• _DOCUMENT_
"""
The principle of the fast multipole method (FMM) is briefly explained in this Appendix. See Ref. [15] for exact mathematical treatment of the transformation of multipole moment and local expansion coefficients, such as M2M, M2L, and L2L.

5.1.1 Fundamentals of Multipole Expansion

As shown in Fig. 5.15, the atom i of the charge \(q_i\) in a certain area forms the potential at a distant point Q. The reciprocal \(1/r_i\) of the distance between two points is calculated using the distance \(\Delta { r_i}\) from the origin O to the atom i in the region, the distance r from the origin O to the point Q, and the angle \(\gamma _i\) formed by the points \(\Delta {r_i}\) and r with the point O. This can be expressed as

$$\begin{aligned} \frac{1}{r_i} = \frac{1}{\sqrt{r^2 - 2r\Delta r_i \cos \gamma _i + \Delta r_i^2}} = \frac{1}{r \sqrt{1 - 2 \frac{\Delta r_i}{r} \cos \gamma _i + \left( \frac{\Delta r_i}{r} \right) ^2 }} \end{aligned}$$

(5.14)
"""
• _THE TASKS_
- A) Answer these from the fast multipole method text:
(i) Which reference gives the exact mathematical treatment of the M2M, M2L, and L2L transformations?
(ii) What is the heading of section 5.1.1?
(iii) Which figure shows atom i forming the potential at the distant point Q?
- B) Print the part of the fast multipole method text from "The principle of" up to and including "M2L, and L2L.", unchanged.
- C) Proceed with the fast multipole method text, picking up right after its final line.

• _GIVEN MATERIAL_
"""
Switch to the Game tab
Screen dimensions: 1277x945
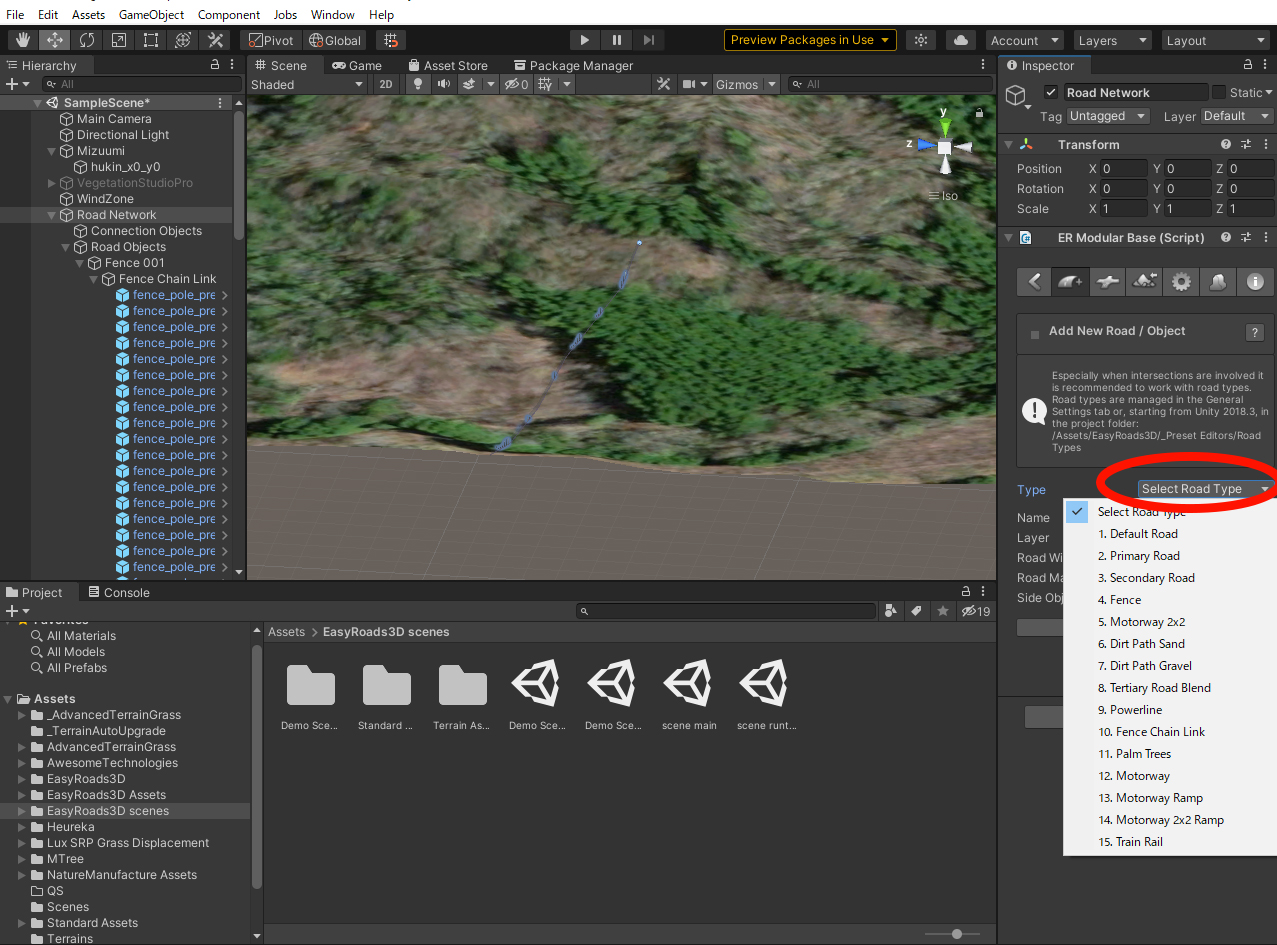point(356,65)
"""
• _REPLIES_
- A)
(i) Ref. [15]
(ii) Fundamentals of Multipole Expansion
(iii) Fig. 5.15

- B)
The principle of the fast multipole method (FMM) is briefly explained in this Appendix. See Ref. [15] for exact mathematical treatment of the transformation of multipole moment and local expansion coefficients, such as M2M, M2L, and L2L.

- C)
from the cosine theorem. When this equation is rewritten by Taylor expansion, it becomes

$$\begin{aligned} \frac{1}{r_i}= & {} \frac{1}{r} + \frac{\Delta r_i}{r^2} \cos \gamma _i + \frac{\Delta r_i^2}{2 r^3} \left( 3 \cos ^2 \gamma _i - 1 \right) + \frac{\Delta r_i^3}{2 r^4} \left( 5 \cos ^3 \gamma _i - 3 \cos \gamma _i \right) + \cdots \nonumber \\= & {} \frac{1}{r} \sum _n P_n(\cos \gamma _i) \left( \frac{\Delta r_i}{r} \right) ^n, \end{aligned}$$

(5.15)

where \(P_n(\cos \gamma _i)\) is a Legendre polynomial. This Eq. (5.15) is called multipole expansion. \(P_n(\cos \gamma _i)\) is written as

$$\begin{aligned} P_n(\cos \gamma _i) = \sum _{m=-m}^{n} Y_n^{-m} (\theta _i, \phi _i) Y_n^m (\theta ,\phi ) \end{aligned}$$

(5.16)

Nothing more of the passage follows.